Several days earlier, a 69-year-old man had a mild headache, fatigue, and tingling and prickly facial sensations. Shortly afterward, this painful, “weepy” rash developed on his forehead, upper cheek, and nasolabial folds and vision in the right eye became blurry. The patient’s history included type 2 diabetes mellitus, hypertension, and childhood varicella.
The distribution of the multiple swollen, tender, discrete and coalesced, erythematous vesicles and pustules corresponded to the ophthalmic branch of the trigeminal nerve (A). The patient had swollen eyelids and injected conjunctiva (B). Examination of the right eye revealed an edematous cornea with dendrites and anterior chamber inflammation. These findings were consistent with ophthalmic zoster dermatitis.
The risk of varicella reactivation increases with age as immunity wanes; about two-thirds of herpes zoster cases occur in patients 50 years and older.1 Similarly, the rate of zoster-associated complications also increases with age. Most patients with herpes zoster (about 92%) are immunocompetent; the remainder (8%) are immunocompromised because of an underlying condition such as AIDS or active cancer, solid organ transplant, or longterm corticosteroid use.1-3
Postherpetic neuralgia develops in 1 in 4 patients with zoster, and 1 in 10 has other complications.1 Patients with ophthalmic zoster are at increased risk for permanent vision damage if not treated promptly.

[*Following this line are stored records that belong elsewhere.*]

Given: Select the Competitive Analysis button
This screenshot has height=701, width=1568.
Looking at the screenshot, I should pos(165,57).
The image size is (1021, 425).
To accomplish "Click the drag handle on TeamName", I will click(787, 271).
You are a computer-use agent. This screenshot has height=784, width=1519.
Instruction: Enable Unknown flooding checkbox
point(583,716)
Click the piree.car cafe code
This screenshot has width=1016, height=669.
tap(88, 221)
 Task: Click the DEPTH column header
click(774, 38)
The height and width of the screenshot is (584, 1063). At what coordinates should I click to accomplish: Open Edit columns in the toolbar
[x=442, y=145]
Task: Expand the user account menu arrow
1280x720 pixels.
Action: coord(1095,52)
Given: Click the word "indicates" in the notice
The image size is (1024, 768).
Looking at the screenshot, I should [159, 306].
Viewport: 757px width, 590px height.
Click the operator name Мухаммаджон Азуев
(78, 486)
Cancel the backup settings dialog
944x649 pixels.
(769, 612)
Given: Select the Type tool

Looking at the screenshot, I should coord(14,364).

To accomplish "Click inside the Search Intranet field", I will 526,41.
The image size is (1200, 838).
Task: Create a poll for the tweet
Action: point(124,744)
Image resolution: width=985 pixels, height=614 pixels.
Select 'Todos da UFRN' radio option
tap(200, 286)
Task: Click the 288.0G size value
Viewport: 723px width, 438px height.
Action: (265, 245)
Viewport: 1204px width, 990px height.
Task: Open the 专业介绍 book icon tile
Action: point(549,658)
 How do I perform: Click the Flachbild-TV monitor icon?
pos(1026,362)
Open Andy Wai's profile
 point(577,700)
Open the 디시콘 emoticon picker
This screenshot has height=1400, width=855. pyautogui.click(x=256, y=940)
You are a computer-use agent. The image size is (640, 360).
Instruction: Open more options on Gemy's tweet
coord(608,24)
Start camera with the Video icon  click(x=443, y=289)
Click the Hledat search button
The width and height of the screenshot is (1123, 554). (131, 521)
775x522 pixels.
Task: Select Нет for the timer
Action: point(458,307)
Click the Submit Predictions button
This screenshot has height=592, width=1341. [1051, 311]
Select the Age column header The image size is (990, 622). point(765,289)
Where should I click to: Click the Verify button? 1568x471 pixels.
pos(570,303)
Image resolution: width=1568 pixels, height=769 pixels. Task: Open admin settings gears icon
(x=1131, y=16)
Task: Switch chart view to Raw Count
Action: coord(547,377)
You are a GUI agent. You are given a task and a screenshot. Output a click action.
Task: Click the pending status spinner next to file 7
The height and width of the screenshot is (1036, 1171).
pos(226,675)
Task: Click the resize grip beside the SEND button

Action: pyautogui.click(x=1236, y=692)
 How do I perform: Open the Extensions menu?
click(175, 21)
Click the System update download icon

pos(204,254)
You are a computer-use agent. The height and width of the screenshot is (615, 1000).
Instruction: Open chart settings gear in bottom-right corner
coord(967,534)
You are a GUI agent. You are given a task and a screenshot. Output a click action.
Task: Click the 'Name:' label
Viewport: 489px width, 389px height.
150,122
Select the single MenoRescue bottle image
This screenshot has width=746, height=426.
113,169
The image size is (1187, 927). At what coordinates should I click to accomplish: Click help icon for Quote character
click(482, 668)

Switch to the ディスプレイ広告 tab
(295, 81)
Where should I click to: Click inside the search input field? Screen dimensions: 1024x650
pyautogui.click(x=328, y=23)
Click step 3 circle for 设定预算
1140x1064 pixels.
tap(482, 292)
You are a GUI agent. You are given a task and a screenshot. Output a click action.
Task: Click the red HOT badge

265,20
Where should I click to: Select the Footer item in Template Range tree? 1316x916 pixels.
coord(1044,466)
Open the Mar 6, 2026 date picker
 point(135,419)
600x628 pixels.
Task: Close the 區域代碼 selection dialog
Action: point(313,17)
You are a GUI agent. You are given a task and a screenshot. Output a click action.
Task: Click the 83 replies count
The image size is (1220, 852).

Initiation of antiviral therapy within 72 hours of vesiculation accelerates lesion healing, decreases acute pain duration, and may reduce the risk of postherpetic neuralgia. To avoid spreading the virus, patients should be advised not to touch active lesions. Herpes zoster vaccination is also recommended for persons 60 years and older.4 Its administration should be deferred in patients with acute illness, such as in the presence of fever or active tuberculosis.
This patient was treated with systemic acyclovir and trifluridine ophthalmic solution as well as prednisone and an analgesic to help relieve symptoms. Wound cultures confirmed the presence of varicella-zoster virus, as well as a secondary staphylococcal infection, which was treated with an antibiotic. At follow-up, the patient’s rash had resolved and his vision had improved. He had no signs of postherpetic neuralgia. The patient also received the zoster vaccine.
1. Yawn BP, Saddier P, Wollan PC, et al. A populationbased study of the incidence and complication rates of herpes zoster before zoster vaccine introduction [published correction appears in Mayo Clin Proc. 2008;83:255]. Mayo Clin Proc. 2007;82:1341-1349.
2. Ragozzino MW, Melton LJ 3rd, Kurland LT, et al. Population-based study of herpes zoster and its sequelae. Medicine (Baltimore). 1982;61:310-316.
3. Donahue JG, Choo PW, Manson JE, Platt R. The incidence of herpes zoster. Arch Intern Med. 1995; 155:1605-1609.
4. Kimberlin DW, Whitley RJ. Varicella-zoster vaccine for the prevention of herpes zoster. N Engl J Med. 2007;356:1338-1343.